Instruction. Swap "What do you see" for "What is shown" in the lines from the one containing "This screenshot has width=1130, height=650." through the one containing "This screenshot has width=900, height=492.", and return only those lines with everything else left as it is.

Recorded data.
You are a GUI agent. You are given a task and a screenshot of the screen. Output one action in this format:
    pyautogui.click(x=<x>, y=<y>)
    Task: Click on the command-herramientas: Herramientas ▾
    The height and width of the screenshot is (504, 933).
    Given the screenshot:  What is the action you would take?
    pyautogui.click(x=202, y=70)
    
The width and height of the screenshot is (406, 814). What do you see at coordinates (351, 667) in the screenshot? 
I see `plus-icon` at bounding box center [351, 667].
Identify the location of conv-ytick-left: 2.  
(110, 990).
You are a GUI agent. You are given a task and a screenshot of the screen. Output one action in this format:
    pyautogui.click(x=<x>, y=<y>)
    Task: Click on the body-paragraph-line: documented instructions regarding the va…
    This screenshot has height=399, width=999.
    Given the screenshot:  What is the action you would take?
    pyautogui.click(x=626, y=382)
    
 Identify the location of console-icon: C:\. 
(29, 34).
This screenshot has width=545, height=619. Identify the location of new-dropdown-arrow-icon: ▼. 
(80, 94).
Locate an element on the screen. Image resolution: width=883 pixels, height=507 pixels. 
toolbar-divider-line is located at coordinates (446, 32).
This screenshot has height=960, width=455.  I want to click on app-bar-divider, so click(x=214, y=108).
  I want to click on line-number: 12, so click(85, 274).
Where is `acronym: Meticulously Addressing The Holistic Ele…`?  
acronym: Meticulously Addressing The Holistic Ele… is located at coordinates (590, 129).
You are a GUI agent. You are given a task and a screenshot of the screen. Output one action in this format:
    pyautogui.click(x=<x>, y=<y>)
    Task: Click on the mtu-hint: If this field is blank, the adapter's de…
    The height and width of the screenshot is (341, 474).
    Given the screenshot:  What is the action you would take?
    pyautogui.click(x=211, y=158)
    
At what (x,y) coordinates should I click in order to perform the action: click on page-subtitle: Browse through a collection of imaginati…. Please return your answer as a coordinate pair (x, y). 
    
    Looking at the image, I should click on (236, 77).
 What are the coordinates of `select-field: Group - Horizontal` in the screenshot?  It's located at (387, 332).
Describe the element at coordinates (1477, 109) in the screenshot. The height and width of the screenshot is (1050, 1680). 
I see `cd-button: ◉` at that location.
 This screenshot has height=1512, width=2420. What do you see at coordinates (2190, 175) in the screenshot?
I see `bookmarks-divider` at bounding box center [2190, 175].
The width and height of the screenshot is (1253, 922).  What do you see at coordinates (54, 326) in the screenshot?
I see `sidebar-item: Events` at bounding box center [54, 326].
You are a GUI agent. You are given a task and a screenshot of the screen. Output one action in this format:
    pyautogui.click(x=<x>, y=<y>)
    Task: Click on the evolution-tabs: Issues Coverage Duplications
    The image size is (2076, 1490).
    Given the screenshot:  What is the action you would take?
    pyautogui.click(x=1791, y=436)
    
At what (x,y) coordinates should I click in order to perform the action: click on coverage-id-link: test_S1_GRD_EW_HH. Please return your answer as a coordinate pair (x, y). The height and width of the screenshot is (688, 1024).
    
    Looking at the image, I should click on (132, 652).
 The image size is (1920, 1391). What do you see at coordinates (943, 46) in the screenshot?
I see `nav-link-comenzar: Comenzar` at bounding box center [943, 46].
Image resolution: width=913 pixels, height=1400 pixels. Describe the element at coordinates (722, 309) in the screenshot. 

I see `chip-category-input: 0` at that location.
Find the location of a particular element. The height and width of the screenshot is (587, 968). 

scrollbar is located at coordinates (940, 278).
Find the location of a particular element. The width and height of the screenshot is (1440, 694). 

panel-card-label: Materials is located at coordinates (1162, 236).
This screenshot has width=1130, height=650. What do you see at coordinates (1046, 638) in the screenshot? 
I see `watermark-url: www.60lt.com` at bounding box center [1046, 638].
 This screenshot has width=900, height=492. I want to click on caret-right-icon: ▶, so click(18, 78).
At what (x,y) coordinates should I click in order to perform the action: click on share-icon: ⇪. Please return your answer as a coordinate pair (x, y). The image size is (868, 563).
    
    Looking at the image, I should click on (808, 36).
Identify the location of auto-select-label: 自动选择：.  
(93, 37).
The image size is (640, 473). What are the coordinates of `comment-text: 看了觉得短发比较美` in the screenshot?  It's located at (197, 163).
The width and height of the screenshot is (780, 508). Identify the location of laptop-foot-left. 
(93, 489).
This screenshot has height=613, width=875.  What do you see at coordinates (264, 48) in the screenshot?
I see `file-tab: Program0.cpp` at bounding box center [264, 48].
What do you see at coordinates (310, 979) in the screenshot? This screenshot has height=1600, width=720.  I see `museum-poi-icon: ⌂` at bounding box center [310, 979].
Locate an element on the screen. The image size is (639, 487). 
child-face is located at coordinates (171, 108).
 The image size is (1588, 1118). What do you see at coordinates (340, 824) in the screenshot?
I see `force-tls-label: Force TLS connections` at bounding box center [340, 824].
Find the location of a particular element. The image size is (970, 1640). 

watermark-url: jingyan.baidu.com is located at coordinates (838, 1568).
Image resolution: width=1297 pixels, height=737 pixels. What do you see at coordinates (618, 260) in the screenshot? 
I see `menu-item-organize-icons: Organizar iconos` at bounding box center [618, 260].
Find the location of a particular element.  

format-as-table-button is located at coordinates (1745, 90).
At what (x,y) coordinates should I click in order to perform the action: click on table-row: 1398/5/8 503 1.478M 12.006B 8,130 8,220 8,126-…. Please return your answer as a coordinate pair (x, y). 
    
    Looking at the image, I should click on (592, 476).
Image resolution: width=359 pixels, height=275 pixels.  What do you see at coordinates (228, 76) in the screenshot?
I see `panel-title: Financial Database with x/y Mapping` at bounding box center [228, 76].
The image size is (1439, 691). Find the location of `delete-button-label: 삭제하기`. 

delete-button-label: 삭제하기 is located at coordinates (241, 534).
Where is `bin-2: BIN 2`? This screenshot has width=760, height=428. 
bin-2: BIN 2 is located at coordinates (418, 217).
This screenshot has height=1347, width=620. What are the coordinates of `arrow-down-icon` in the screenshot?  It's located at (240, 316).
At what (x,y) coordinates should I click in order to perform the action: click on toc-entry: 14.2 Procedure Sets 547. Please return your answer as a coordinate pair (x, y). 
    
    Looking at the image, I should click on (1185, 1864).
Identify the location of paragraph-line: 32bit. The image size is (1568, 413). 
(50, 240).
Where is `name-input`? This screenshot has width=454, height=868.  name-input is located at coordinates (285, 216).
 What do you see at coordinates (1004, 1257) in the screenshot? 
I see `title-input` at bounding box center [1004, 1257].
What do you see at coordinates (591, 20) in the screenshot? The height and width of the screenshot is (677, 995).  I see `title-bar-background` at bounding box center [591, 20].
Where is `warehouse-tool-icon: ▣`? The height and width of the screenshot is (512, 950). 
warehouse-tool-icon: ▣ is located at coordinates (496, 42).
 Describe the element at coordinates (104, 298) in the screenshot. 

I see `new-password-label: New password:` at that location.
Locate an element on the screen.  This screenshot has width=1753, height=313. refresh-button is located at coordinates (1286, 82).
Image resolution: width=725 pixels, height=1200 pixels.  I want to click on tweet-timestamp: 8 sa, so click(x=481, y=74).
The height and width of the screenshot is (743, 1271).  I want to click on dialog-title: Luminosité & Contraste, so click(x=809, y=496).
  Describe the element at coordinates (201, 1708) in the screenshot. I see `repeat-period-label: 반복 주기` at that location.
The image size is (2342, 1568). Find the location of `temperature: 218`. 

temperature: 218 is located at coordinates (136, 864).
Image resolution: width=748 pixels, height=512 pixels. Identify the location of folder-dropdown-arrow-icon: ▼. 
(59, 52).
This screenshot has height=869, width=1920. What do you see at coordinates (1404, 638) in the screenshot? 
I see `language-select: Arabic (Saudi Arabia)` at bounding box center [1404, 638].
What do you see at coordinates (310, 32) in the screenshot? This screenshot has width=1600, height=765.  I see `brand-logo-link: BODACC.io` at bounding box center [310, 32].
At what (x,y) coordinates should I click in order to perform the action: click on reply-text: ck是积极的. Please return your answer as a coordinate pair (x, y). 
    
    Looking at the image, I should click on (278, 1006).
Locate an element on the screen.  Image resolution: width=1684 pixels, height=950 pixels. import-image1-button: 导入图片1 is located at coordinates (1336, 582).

Result below.
This screenshot has width=1130, height=650. What is shown at coordinates (1046, 638) in the screenshot? 
I see `watermark-url: www.60lt.com` at bounding box center [1046, 638].
 This screenshot has width=900, height=492. I want to click on caret-right-icon: ▶, so click(18, 78).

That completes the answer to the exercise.